* _Exercise description_: From the entries below, please output exactly the lines starting at the one containing "This screenshot has width=1526, height=818." and ending at the one containing "Task: Click the Cardano logo icon", both included.

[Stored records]

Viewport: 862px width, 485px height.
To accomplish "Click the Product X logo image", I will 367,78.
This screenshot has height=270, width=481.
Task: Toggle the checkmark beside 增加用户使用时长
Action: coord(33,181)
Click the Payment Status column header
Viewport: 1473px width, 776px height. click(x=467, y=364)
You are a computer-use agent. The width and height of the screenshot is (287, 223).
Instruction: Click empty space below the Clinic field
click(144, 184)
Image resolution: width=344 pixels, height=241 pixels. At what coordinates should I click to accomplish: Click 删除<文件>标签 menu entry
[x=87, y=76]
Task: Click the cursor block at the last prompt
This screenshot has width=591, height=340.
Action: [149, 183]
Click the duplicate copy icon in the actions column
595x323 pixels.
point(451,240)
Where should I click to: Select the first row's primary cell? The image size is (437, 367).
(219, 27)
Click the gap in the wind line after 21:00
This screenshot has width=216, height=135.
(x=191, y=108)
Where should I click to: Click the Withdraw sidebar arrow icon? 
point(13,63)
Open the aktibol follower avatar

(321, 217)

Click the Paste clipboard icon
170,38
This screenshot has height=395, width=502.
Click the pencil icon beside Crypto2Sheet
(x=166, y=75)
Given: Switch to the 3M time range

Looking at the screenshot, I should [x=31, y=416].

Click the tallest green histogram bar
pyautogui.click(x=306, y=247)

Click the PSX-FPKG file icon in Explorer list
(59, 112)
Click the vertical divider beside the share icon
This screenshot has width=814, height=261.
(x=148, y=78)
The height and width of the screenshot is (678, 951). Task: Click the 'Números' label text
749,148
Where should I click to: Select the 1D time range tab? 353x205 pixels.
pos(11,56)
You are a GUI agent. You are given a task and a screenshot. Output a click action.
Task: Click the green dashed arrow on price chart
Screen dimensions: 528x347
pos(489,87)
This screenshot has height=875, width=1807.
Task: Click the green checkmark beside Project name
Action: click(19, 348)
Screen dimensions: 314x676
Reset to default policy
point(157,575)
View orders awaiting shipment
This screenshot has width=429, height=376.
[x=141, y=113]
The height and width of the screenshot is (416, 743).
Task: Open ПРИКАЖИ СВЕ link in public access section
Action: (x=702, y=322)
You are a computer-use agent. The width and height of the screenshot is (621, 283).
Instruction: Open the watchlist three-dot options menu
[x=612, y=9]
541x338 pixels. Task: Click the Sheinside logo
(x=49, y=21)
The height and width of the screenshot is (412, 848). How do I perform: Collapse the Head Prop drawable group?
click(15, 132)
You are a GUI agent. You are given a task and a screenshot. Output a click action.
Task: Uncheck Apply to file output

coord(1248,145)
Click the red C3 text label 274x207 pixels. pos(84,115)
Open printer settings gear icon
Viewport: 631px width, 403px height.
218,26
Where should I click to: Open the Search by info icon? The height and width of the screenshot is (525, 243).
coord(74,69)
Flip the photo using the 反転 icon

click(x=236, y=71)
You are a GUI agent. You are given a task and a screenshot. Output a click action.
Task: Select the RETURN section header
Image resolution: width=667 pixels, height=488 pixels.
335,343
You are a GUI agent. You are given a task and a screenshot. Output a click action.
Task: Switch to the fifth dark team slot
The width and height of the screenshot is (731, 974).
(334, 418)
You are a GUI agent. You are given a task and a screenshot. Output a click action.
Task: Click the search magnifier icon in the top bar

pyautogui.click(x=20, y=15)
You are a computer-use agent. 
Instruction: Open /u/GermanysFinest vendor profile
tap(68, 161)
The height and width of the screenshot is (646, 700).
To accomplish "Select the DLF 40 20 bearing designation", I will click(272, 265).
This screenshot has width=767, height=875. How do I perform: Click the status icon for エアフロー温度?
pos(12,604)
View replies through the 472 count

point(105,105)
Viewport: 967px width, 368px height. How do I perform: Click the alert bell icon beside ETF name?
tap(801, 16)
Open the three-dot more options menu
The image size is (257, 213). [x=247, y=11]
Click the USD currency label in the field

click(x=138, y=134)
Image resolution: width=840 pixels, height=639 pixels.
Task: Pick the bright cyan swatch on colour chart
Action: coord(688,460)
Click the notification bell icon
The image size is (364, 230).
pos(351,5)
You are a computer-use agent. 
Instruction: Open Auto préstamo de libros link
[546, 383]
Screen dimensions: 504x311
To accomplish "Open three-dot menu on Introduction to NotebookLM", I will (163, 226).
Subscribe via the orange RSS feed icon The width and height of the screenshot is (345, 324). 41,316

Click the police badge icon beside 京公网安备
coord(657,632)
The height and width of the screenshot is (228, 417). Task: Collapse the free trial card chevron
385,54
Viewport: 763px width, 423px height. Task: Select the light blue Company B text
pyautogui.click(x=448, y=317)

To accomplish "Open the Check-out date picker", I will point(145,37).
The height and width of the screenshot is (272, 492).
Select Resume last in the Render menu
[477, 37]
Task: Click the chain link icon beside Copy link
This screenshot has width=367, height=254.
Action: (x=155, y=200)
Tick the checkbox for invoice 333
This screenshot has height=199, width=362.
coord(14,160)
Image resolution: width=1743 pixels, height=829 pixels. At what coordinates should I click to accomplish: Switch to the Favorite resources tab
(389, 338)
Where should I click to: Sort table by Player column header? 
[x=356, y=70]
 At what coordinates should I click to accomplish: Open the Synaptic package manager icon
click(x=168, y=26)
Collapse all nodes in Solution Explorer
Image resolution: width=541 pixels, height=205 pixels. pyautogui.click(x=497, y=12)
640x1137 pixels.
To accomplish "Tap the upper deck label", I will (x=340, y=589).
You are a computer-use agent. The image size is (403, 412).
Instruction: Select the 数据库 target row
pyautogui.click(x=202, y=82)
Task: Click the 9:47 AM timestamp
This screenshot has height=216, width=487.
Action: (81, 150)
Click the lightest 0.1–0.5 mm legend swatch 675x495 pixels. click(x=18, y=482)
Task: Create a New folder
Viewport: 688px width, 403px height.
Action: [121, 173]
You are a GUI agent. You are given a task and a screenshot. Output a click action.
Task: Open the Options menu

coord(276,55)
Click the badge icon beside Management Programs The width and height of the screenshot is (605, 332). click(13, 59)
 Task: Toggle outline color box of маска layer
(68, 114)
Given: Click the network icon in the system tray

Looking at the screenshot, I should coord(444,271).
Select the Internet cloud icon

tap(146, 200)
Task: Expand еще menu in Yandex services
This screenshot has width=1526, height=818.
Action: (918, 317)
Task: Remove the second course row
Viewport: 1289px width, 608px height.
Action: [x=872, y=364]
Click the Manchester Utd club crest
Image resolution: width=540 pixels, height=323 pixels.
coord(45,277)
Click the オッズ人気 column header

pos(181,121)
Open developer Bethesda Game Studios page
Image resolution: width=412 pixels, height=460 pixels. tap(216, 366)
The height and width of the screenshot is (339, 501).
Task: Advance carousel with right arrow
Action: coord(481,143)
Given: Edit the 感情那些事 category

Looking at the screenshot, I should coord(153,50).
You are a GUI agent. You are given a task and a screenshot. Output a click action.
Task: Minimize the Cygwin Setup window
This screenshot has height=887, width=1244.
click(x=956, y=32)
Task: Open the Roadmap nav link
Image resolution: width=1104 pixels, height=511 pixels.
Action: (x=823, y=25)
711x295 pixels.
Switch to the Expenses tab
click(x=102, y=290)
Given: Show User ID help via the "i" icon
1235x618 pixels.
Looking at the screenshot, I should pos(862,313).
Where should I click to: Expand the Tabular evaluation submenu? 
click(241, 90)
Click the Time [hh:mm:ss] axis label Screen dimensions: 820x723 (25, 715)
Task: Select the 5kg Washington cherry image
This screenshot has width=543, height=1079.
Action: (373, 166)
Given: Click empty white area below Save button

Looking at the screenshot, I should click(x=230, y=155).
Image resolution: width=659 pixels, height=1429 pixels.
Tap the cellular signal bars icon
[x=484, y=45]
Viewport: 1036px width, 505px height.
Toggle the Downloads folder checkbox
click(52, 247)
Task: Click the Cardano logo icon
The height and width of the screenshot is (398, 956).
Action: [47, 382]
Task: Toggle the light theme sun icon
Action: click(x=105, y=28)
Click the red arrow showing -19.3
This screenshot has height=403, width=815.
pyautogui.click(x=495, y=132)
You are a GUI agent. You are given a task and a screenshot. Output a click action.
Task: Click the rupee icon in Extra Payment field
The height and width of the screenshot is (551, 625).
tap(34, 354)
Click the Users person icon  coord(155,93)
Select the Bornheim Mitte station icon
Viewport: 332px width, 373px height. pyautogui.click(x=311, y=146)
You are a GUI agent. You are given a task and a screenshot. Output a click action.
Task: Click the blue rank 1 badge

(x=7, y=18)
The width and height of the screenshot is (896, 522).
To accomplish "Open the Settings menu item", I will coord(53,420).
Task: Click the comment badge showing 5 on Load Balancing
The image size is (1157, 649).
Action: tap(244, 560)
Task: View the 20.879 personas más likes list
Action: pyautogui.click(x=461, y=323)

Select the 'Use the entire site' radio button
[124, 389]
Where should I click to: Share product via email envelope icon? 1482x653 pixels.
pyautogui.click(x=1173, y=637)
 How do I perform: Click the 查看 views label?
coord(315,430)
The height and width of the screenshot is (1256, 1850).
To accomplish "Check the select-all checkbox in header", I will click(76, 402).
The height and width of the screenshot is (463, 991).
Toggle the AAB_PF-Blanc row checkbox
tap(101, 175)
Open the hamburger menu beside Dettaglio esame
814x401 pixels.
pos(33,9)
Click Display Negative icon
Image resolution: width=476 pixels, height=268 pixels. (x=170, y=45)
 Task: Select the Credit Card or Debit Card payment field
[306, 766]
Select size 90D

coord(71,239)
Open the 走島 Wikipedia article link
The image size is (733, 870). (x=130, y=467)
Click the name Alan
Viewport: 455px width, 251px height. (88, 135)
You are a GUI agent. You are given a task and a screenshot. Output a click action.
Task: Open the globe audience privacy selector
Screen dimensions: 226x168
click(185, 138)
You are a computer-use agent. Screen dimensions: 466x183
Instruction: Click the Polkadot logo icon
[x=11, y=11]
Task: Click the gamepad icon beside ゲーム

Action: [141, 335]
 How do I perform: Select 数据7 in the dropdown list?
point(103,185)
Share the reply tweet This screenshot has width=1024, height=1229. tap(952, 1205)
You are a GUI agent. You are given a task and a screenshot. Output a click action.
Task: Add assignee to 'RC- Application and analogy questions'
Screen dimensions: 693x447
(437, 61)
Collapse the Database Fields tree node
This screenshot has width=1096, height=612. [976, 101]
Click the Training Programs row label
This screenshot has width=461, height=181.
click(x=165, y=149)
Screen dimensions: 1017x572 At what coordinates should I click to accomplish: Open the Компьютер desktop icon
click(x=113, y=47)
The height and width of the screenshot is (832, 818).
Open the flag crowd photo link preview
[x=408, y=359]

* _Expected answer_:
This screenshot has width=1526, height=818.
Action: (918, 317)
Task: Remove the second course row
Viewport: 1289px width, 608px height.
Action: [x=872, y=364]
Click the Manchester Utd club crest
Image resolution: width=540 pixels, height=323 pixels.
coord(45,277)
Click the オッズ人気 column header

pos(181,121)
Open developer Bethesda Game Studios page
Image resolution: width=412 pixels, height=460 pixels. tap(216, 366)
The height and width of the screenshot is (339, 501).
Task: Advance carousel with right arrow
Action: coord(481,143)
Given: Edit the 感情那些事 category

Looking at the screenshot, I should coord(153,50).
You are a GUI agent. You are given a task and a screenshot. Output a click action.
Task: Minimize the Cygwin Setup window
This screenshot has height=887, width=1244.
click(x=956, y=32)
Task: Open the Roadmap nav link
Image resolution: width=1104 pixels, height=511 pixels.
Action: (x=823, y=25)
711x295 pixels.
Switch to the Expenses tab
click(x=102, y=290)
Given: Show User ID help via the "i" icon
1235x618 pixels.
Looking at the screenshot, I should pos(862,313).
Where should I click to: Expand the Tabular evaluation submenu? 
click(241, 90)
Click the Time [hh:mm:ss] axis label Screen dimensions: 820x723 (25, 715)
Task: Select the 5kg Washington cherry image
This screenshot has width=543, height=1079.
Action: (373, 166)
Given: Click empty white area below Save button

Looking at the screenshot, I should click(x=230, y=155).
Image resolution: width=659 pixels, height=1429 pixels.
Tap the cellular signal bars icon
[x=484, y=45]
Viewport: 1036px width, 505px height.
Toggle the Downloads folder checkbox
click(52, 247)
Task: Click the Cardano logo icon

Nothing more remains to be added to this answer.